The onset of the episodic severe hypertension and disc edema in our case is unknown. Ocular changes may be the initial finding in an asymptomatic patient with hypertension, necessitating a primary care referral. In other cases, such as our own, the visual symptoms are what prompt the patient to seek ophthalmic care.16 Hayreh et al17 through many years of clinical studies and experimental models of hypertension, has described the clinical findings and pathophysiology of the effect of hypertension on the eye.

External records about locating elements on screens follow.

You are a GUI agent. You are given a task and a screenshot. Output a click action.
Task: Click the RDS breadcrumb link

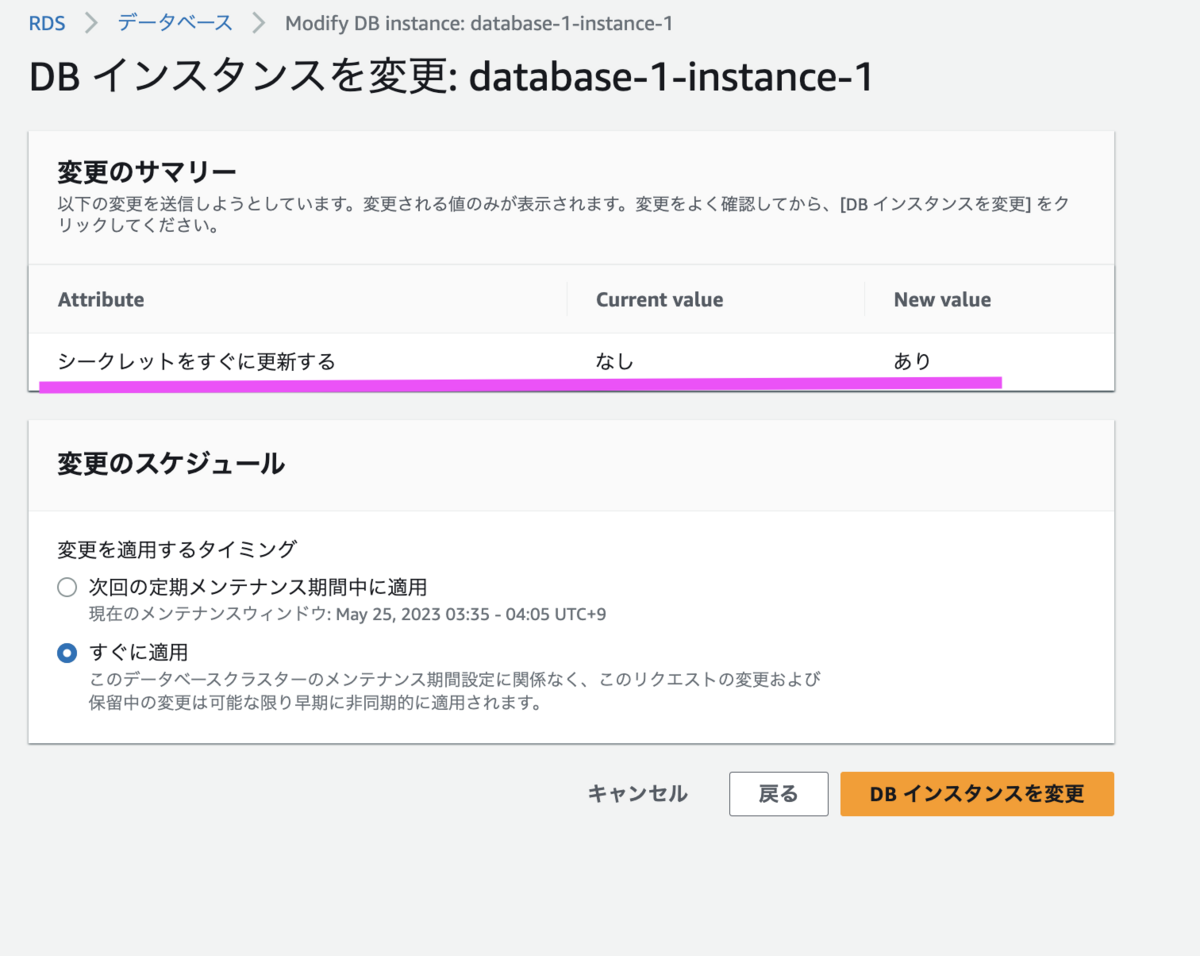[x=47, y=23]
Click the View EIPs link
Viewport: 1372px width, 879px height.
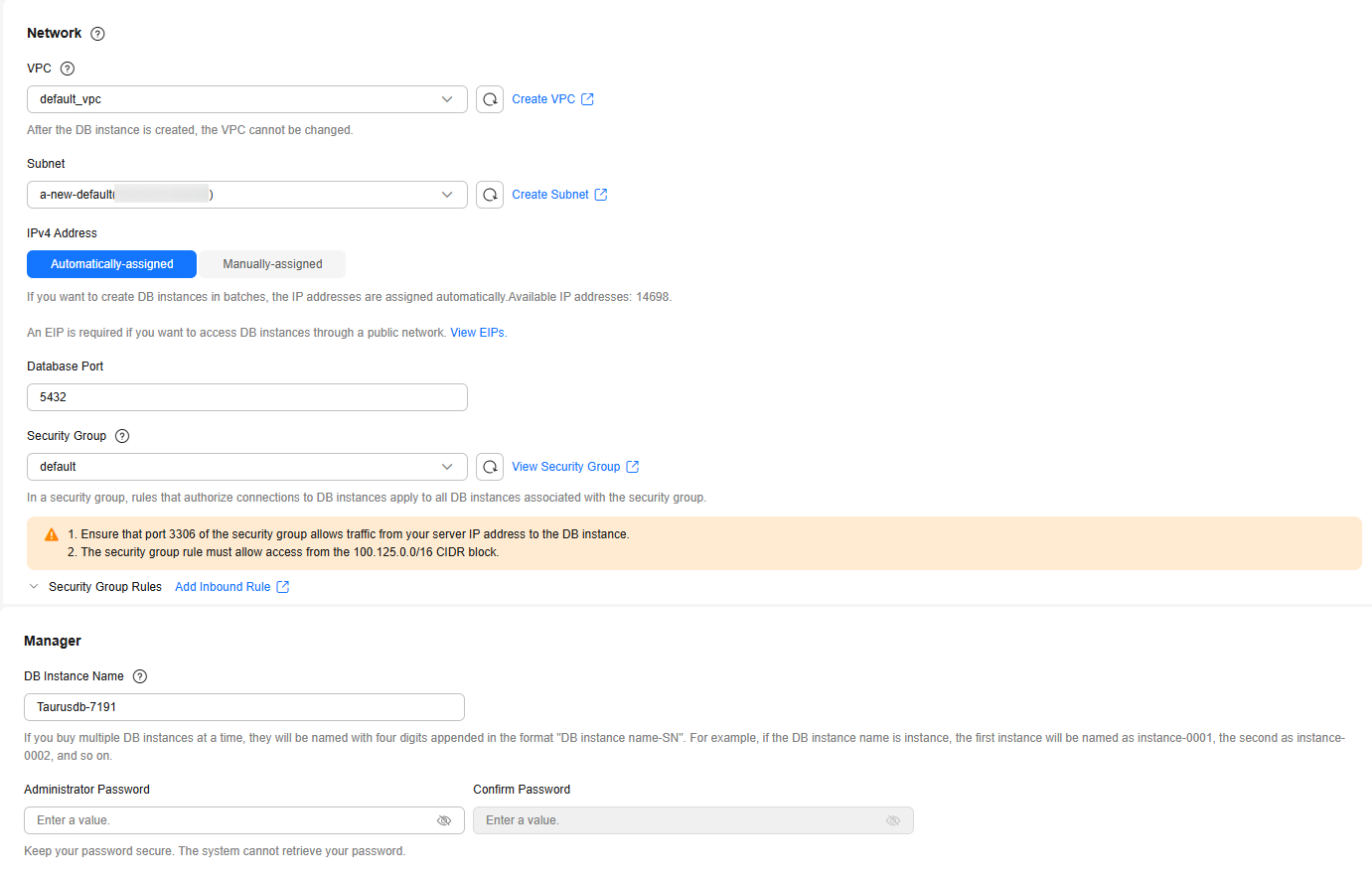(478, 333)
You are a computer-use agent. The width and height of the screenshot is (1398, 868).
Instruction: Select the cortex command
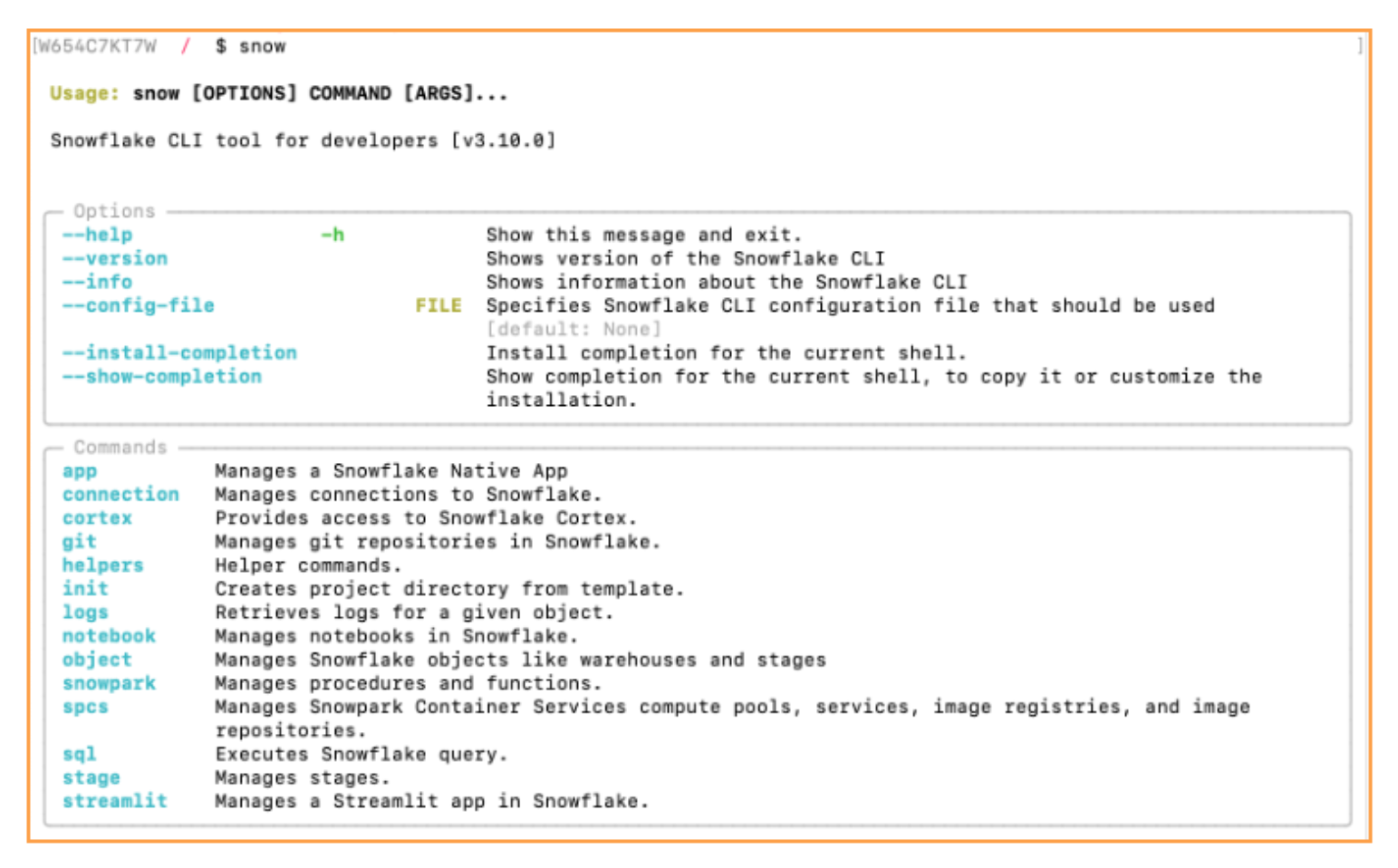pos(97,518)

Because of the vascular differences between the retina, choroid, and optic nerve, each of these anatomic regions responds differently to hypertension.16 The narrowing of the arterioles classically described in hypertensive retinopathy is generally seen after sustained hypertension, particularly with diastolic pressure elevation. The acute changes in the retina with focal intraretinal periarteriolar transudates may be related to the breakdown of autoregulatory mechanisms after an acute rise in blood pressure and are a result of the breakdown of the blood–retinal barrier.17,18
These transudates were also seen in our patient, along with the evidence of a parallel process occurring in the brain, as evidenced by the increased T2 signal in the cortical matter seen on MRI. Hypertensive encephalopathy may produce increased intracranial pressure leading to papilledema, but this did not occur in our case because the lumbar puncture opening pressure was normal.
The blood supply to the optic disc, in contrast, arises via the posterior ciliary arteries and peripapillary choroidal vessels. These vessels are particularly susceptible as they are not governed by the autoregulation principles of retinal arterioles, and the edema is not due to increased blood flow but rather axoplasmic stasis.19 Fluid leakage contributes to axonal swelling, followed by axonal degeneration and gliosis.18 Furthermore, the choroidal vasculature lacks the endothelial tight junctions found in the retina and are open to circulating vasoconstrictors, causing decreased perfusion to the optic nerve head.19
Our case demonstrates that pheochromocytoma may initially present as bilateral papillopathy with a negative initial workup including normal vital signs. This case emphasizes the importance of having a high index of suspicion for paroxysmal hypertension, and repeat blood pressure/heart rate measurements in patients with signs of hypertensive papillopathy.20 This case also highlights the difficulty in diagnosing VHL disease in pediatric patients. VHL disease is an autosomal dominant disease found in approximately 1 in 36,000 live births in the US and is characterized by retinal/central nervous system hemangiomas, renal cell carcinomas, pheochromocytoma, and other neuroendocrine tumors; the manifestations and severity of these tumors are highly variable.1,2,21 VHL disease is only known to be caused by the mutations of the VHL gene on chromosome 3p25-26, and genetic testing can identify 90%–100% of affected individuals. VHL is an autosomal dominant disease; however, an estimated 20% have spontaneous de novo VHL gene mutations.3
Molecular genetic testing is recommended for all individuals with known or suspected VHL disease and all individuals with a single VHL-associated tumor and negative history like our patient. Once the diagnosis is established, surveillance evaluation includes: neurological exam with baseline brain/spine imaging; ophthalmic exam; audiological exam; abdominal ultrasound; blood pressure; and genetic consultation.21 Early identification can significantly reduce morbidity and mortality related to this disease.
The authors report no conflicts of interest in this work.